Le
mystère se mord la queue
Il
est un village tranquille en bord de Loire qui sommeille à l'ombre
de la rivière, de ses belles maisons anciennes et d'un trésor qui
ne semble pas avoir attiré beaucoup de curiosité. Ousson sur Loire
n'a pas la chance de défrayer la chronique ; son trésor reste
enfoui dans les mémoires à l'ombre d'un bois du greffier qui
échappe désormais à la toponymie locale et nul ne songe maintenant
à tenter sa bonne fortune.
Pourtant,
il était une fois un homme d'importance, greffier de son état, qui
aurait accumulé énorme fortune si l'on en croit les archives de
l'époque. Comment avait-il fait pour remplir un coffre d'or et de
pierres précieuses ? Nul ne le saura jamais. Il a emporté son
secret dans sa tombe tout comme il aurait confié à la terre le soin
de garder ses richesses, à l'instar du brave Maximilien de Béthune
du côté du Sully sur Loire …
C'est
au pied d'un chêne qu'il aurait enterré ce fameux coffre. Il ne
voulait sans doute pas que les hommes de son entourage bénéficient
de son bien. Il l'avait accumulé pour le seul plaisir de la
jouissance à se savoir riche. Il continua à vivre chichement,
n'attirant de ce fait nulle convoitise ni jalousie. C'est ainsi que
personne à Ousson ne soupçonna que le brave greffier était en
possession d'une immense fortune. C'est sans doute la condition d'une
vie paisible ; nous ne pouvons lui en faire grief.
La
chose serait restée ainsi secrète et forcément inconnue si
quelques langues de vipère n'avaient évoqué quelques bruits glanés
de-ci, de-là, lors des veillées. Certains affirmaient avoir vu un
coffre toujours fermé, jalousement gardé par le vieil homme jusqu'à
sa mort. D'autres évoquaient de mystérieux larcins, exercés dans
la région, quand le greffier avait été plus jeune.
L'homme
n'avait jamais eu bonne réputation. Il restait cloîtré dans sa
demeure, ne participait pas aux fêtes du village, n'allait à la
messe que le jour des Rameaux, en dépit des nombreuses remontrances
de monsieur le curé et jamais, il ne s'était confessé, preuve,
s'il en est, qu'il avait quelque chose à cacher.
Tout
cela fut suffisant pour déclencher une légende, un récit
fantasmagorique. L'existence du trésor était acquise, la nature de
son origine établie, sa disparition certaine.
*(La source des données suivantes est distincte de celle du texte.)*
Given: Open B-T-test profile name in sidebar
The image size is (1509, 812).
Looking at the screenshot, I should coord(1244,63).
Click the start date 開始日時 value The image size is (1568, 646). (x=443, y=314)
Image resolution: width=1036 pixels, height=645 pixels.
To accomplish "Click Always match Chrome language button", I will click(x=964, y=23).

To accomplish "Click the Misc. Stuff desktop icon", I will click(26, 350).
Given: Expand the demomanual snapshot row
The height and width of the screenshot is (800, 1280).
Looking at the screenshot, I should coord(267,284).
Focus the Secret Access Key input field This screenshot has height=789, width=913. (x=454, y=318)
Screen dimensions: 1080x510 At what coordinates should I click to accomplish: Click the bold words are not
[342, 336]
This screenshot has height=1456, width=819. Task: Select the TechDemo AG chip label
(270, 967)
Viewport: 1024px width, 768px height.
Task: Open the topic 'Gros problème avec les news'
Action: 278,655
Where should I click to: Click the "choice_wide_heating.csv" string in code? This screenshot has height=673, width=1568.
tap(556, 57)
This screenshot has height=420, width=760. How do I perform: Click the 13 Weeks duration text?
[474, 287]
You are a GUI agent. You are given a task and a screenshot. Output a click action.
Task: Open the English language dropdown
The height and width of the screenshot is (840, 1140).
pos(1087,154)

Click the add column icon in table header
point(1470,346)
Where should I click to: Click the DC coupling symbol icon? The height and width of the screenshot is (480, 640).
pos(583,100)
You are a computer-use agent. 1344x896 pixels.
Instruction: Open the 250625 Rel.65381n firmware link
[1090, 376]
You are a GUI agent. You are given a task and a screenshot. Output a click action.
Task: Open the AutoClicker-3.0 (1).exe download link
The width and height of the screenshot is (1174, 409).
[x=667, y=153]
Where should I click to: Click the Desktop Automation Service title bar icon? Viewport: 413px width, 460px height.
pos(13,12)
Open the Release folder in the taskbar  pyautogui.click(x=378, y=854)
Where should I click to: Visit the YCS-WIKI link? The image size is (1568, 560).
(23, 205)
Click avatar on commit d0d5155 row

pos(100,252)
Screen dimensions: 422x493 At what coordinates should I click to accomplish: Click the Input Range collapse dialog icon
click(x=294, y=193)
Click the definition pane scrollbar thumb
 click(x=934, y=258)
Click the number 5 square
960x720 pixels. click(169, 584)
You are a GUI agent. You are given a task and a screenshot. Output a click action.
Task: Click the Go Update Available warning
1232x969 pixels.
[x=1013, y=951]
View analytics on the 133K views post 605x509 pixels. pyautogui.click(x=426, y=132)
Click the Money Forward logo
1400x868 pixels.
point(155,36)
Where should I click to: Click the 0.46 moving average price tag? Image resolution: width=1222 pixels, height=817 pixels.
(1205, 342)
Le greffier avait
quitté cette vallée de larmes en laissant à qui se montrerait le
plus malin, la possibilité d'empocher la mise. Le petit village
était mûr pour la fièvre du trésor ; ce mal qui rend fous
les gens, y compris les plus sages et les moins cupides.
Le
village devint un gruyère, une ruche laborieuse ou chacun
s'évertuait à creuser son trou à l'abri des regards de ses
voisins. La suspicion était la règle, la dissimulation le principe
de base. Le brave curé de cette paroisse abandonnée au diable, dut
prendre le problème à-bras-le corps. Il lui fallait arrêter les
ardeurs de ses ouailles, les ramener à la raison et sans doute faire
usage de dissuasion par la superstition : la seule recette
véritablement efficace dans ce domaine.
L'homme
de Dieu se souvint de la curieuse particularité de son paroissien.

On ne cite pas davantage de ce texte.